● **Record excerpts**:
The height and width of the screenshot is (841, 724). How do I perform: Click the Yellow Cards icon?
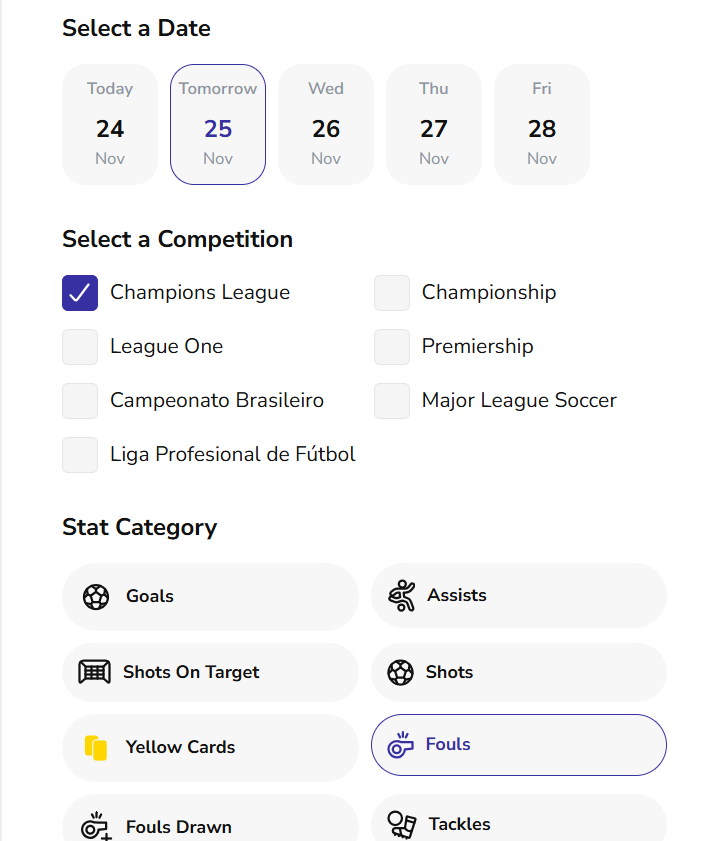click(96, 748)
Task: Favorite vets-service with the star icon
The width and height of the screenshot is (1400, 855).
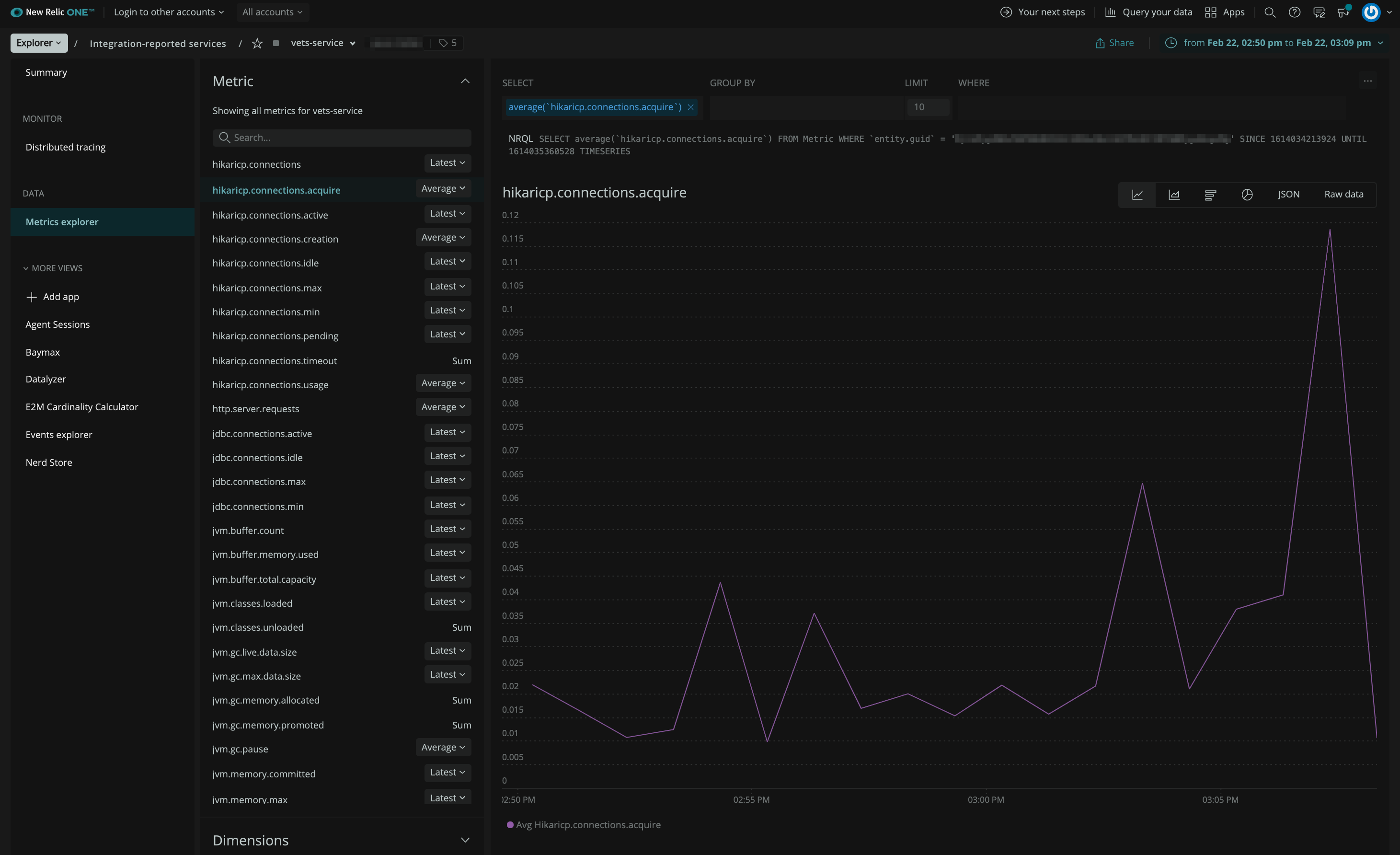Action: tap(257, 43)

● **Goal**:
Report each line of the records containing the string "width", copied in full. Case counts.

● **Output**:
The height and width of the screenshot is (841, 724). How do I perform: Click the Yellow Cards icon?
The width and height of the screenshot is (1400, 855).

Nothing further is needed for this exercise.